Unfortunately, the Accord faces the more serious problem of enforcing meaningful emission reductions. Environmental quality today is far better than in decades past. This improvement is the result rising incomes, increased environmental awareness, and technical improvements.  In addition, governmental environmental programs have been crucial. The key to this success is that damages from air and water pollution are largely contained in political jurisdictions (counties, states, regions, and the nation) that encompass their geographic extent and have the ability to use the coercive power of the state to enforce environmental rules.   

Climate change measures are different because the impact of carbon emissions is a global. Further, any voluntary reductions by as states, cities or universities create virtually no benefit to those bearing the costs because benefits are extremely small and dispersed over the globe. We do not expect citizens to finance national defense, education, and roads on a voluntary basis, so why would individuals or countries sacrifice for climate change on a voluntarily. Entities will find that their sacrifice does not justify the benefits they derive. This situation clearly calls for some type of collective action to enforce climate change actions.   

This is a fatal flaw of the Paris Accord, illustrated by Trump’s withdrawal.

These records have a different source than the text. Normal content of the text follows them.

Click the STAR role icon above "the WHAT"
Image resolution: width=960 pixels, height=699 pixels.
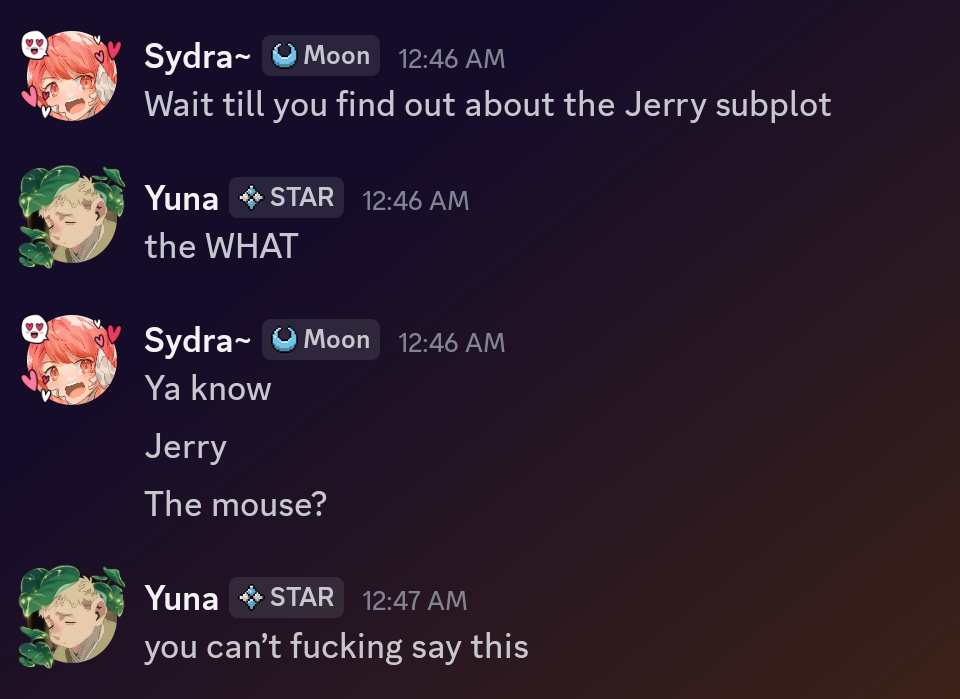pos(252,198)
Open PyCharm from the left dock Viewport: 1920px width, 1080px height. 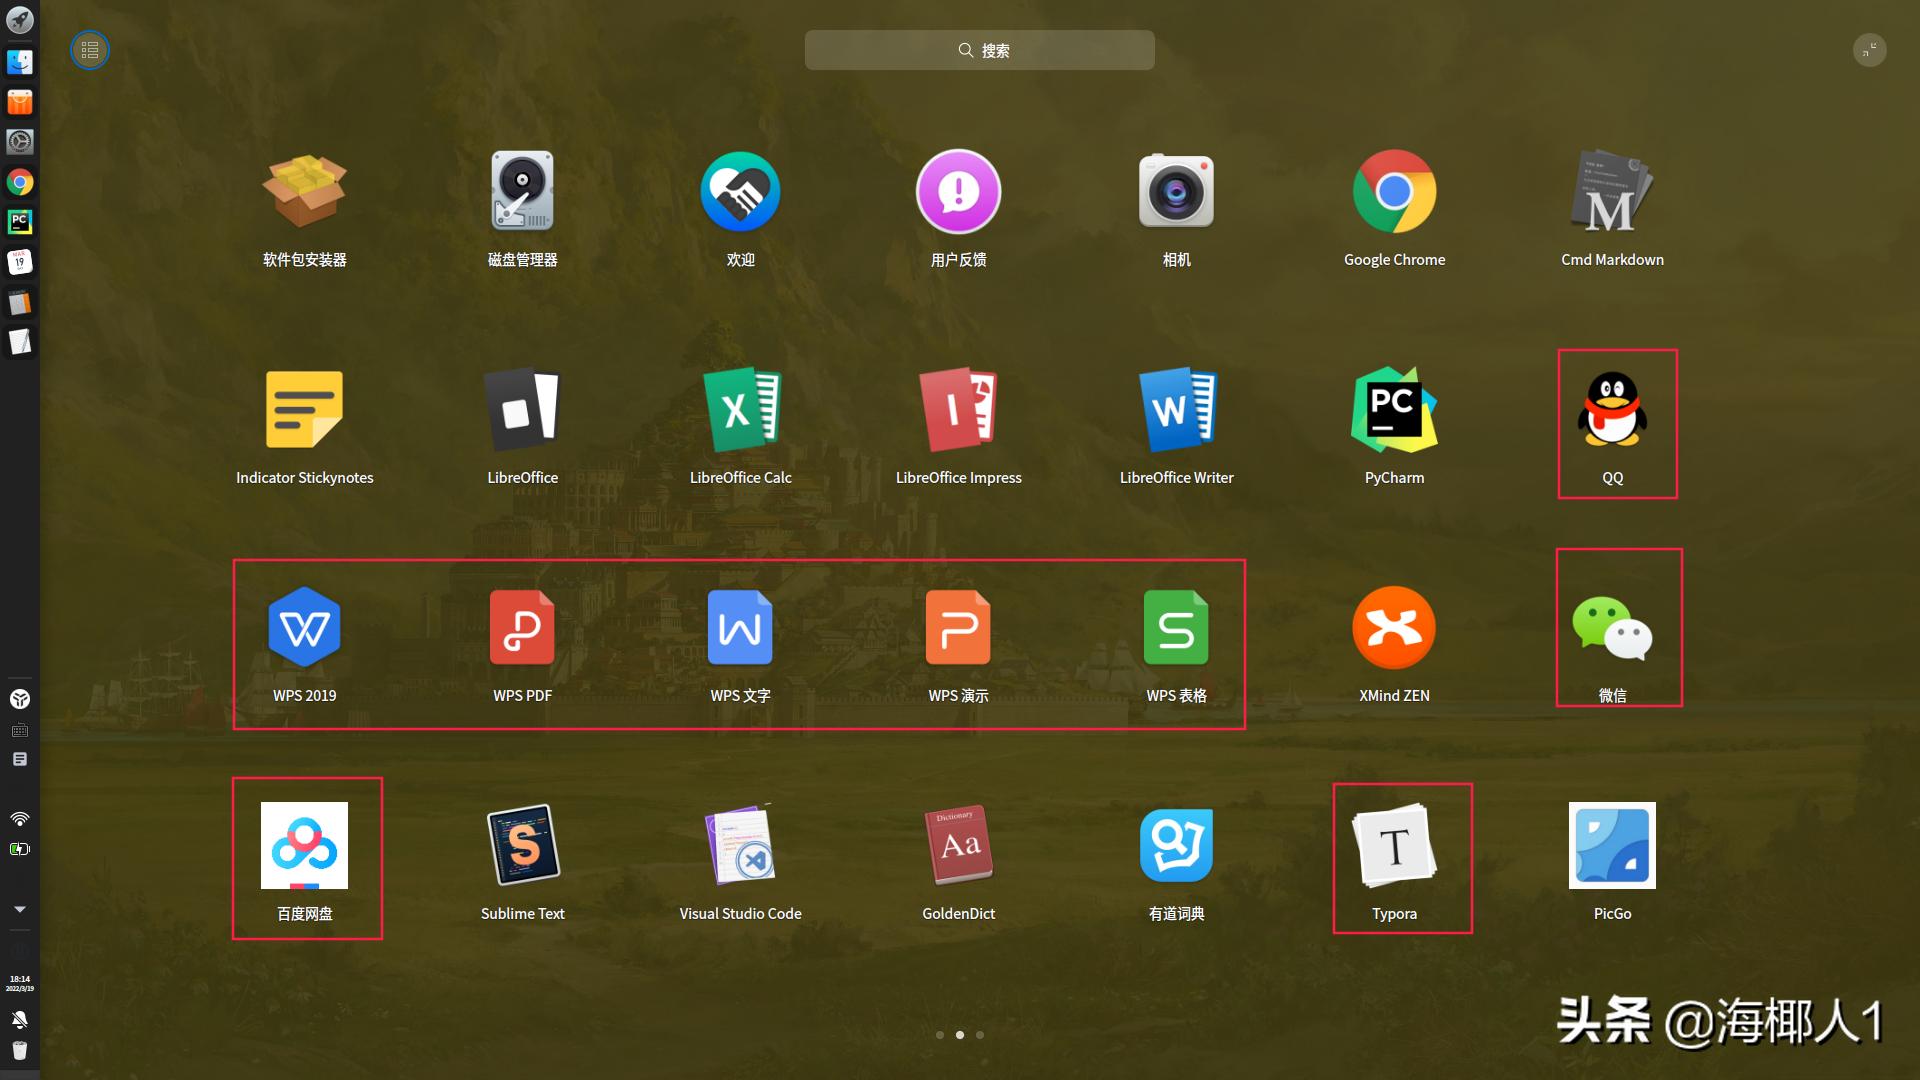click(x=20, y=222)
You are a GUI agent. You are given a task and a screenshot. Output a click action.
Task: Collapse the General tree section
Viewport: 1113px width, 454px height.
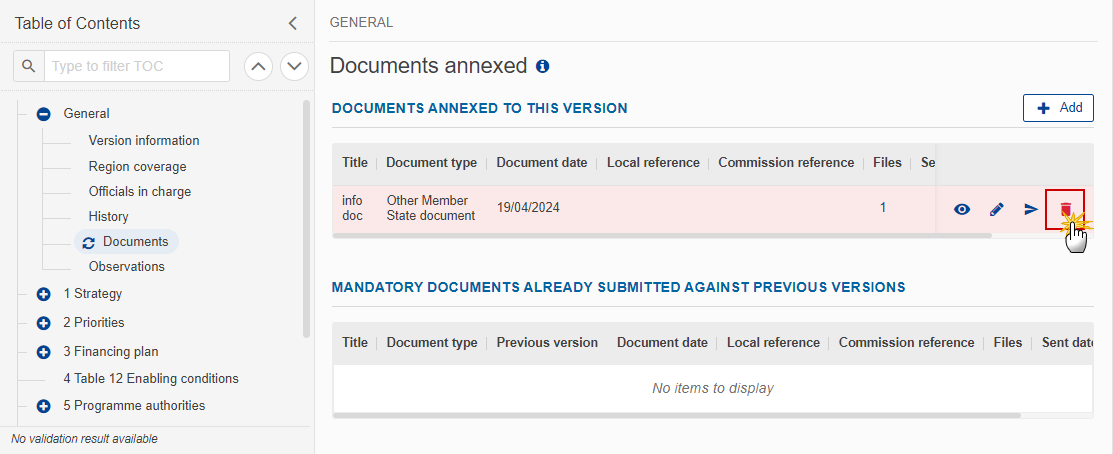click(43, 114)

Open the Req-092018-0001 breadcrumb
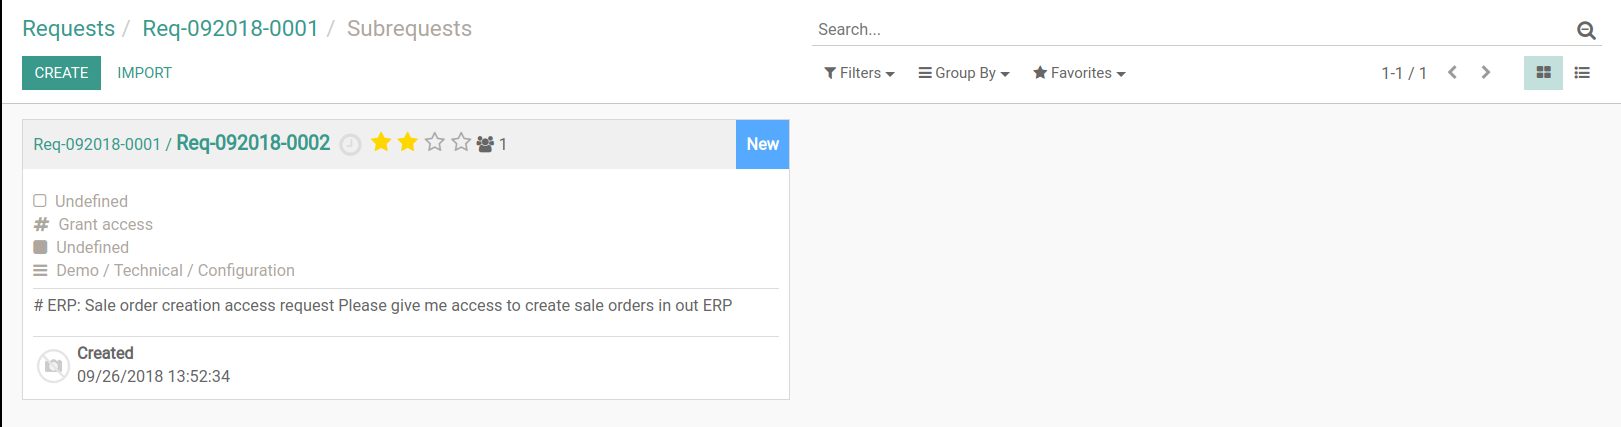tap(230, 29)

There is no mechanism to enforce global agreements. We cannot rely on world government or the United Nations. Yale environmental economist William Nordhaus has suggested the climate change challenge is not primarily technical, but political. He suggests the use of “climate clubs” to encourage countries to join voluntarily while accepting irrevocable binding commitments. Unfortunately, these clubs are yet to emerge. This suggests that measures such as the University of Illinois’ plans for carbon neutrality are largely incidental to achieving ultimate goals. Success may depend on innovation in the social sciences as much the physical sciences.